What needs to be done - Extract the records verbatim, everything from the start down to and including the line that contains "[x=966, y=601]". Leave the pictures out of your answer.

Dataset items:
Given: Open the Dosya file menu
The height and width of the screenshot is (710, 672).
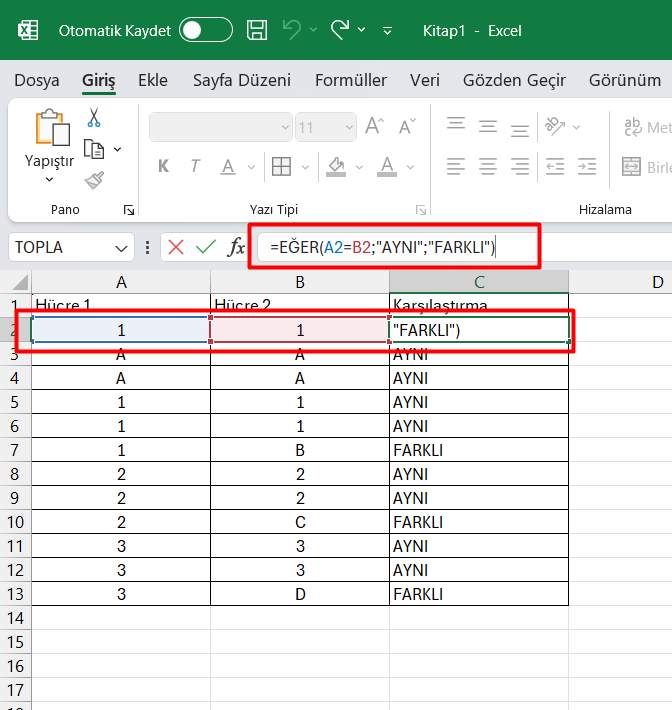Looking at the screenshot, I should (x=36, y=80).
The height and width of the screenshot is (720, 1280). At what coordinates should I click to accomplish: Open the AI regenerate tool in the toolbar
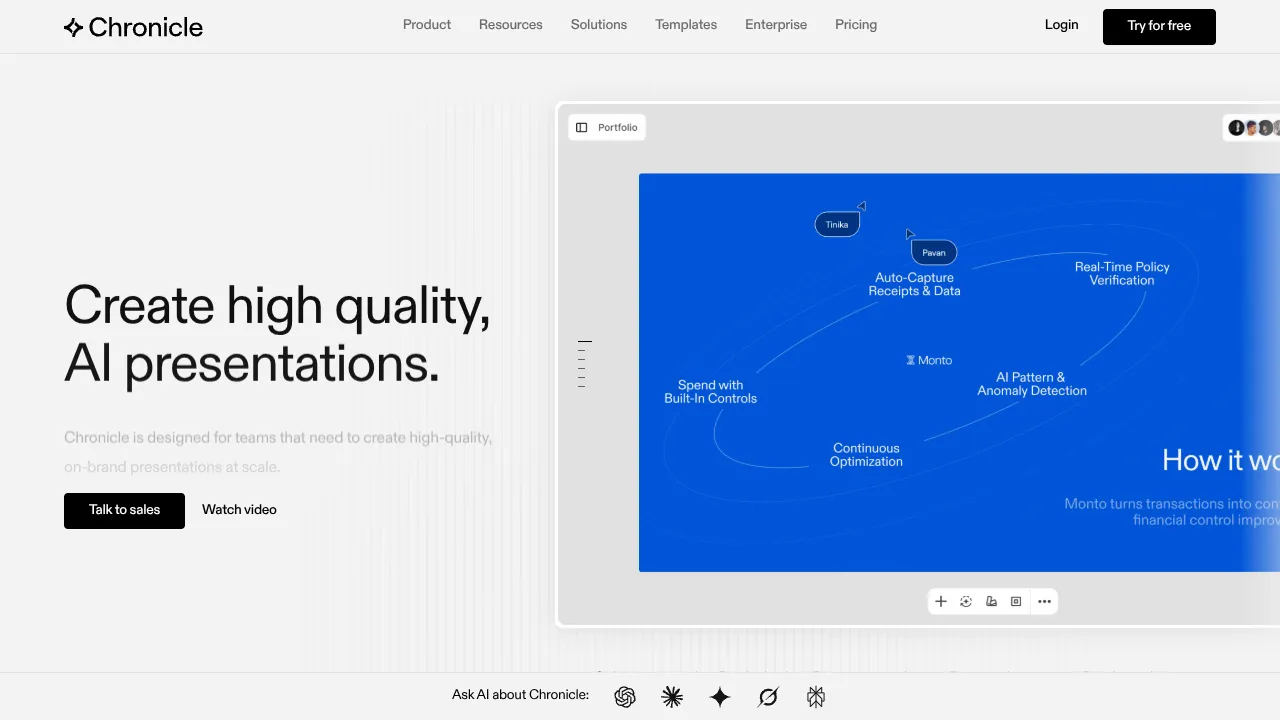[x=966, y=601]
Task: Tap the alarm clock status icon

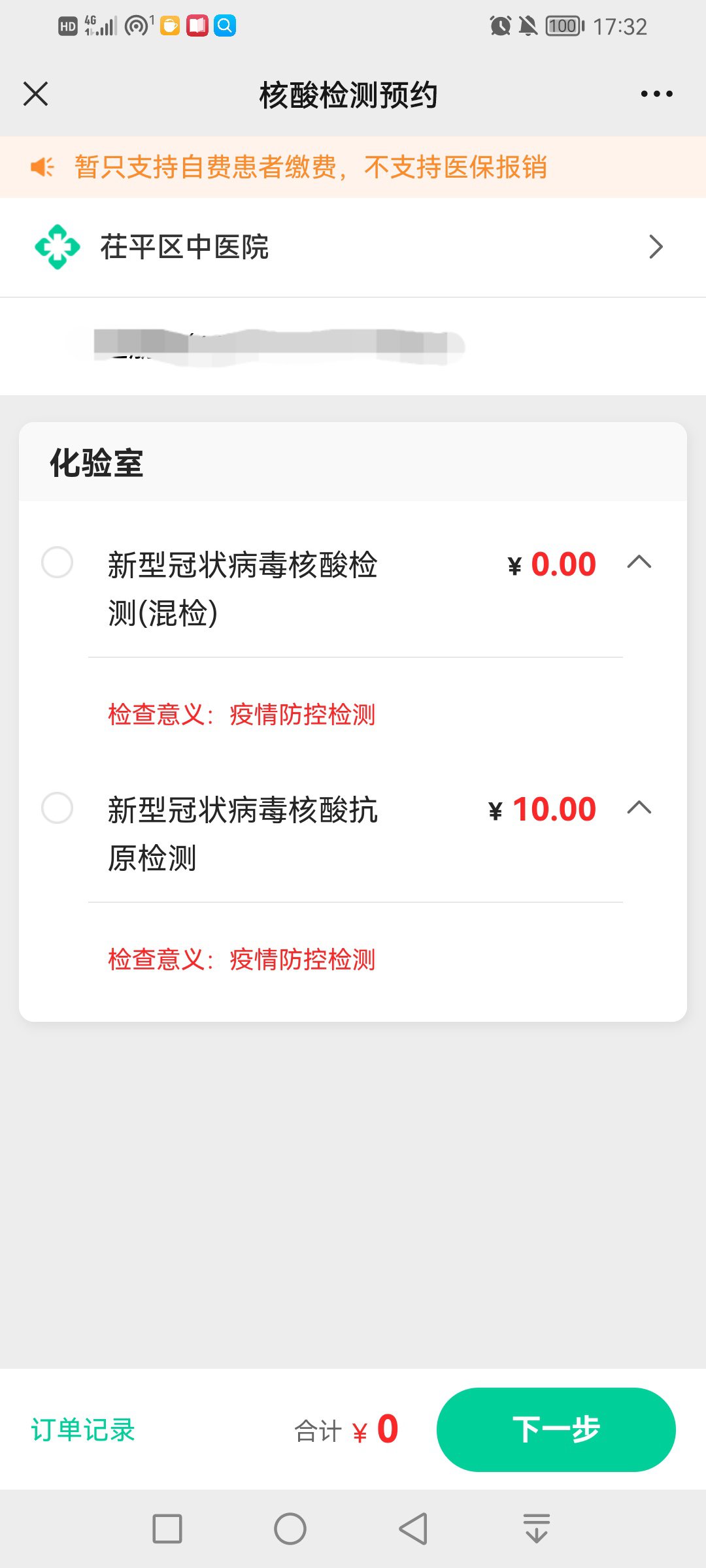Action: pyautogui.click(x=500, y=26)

Answer to this task -
Given: Open the Dosya file menu
The height and width of the screenshot is (710, 672).
Looking at the screenshot, I should (x=36, y=80).
The height and width of the screenshot is (720, 1280). At what coordinates should I click to accomplish: Open the AI regenerate tool in the toolbar
[x=966, y=601]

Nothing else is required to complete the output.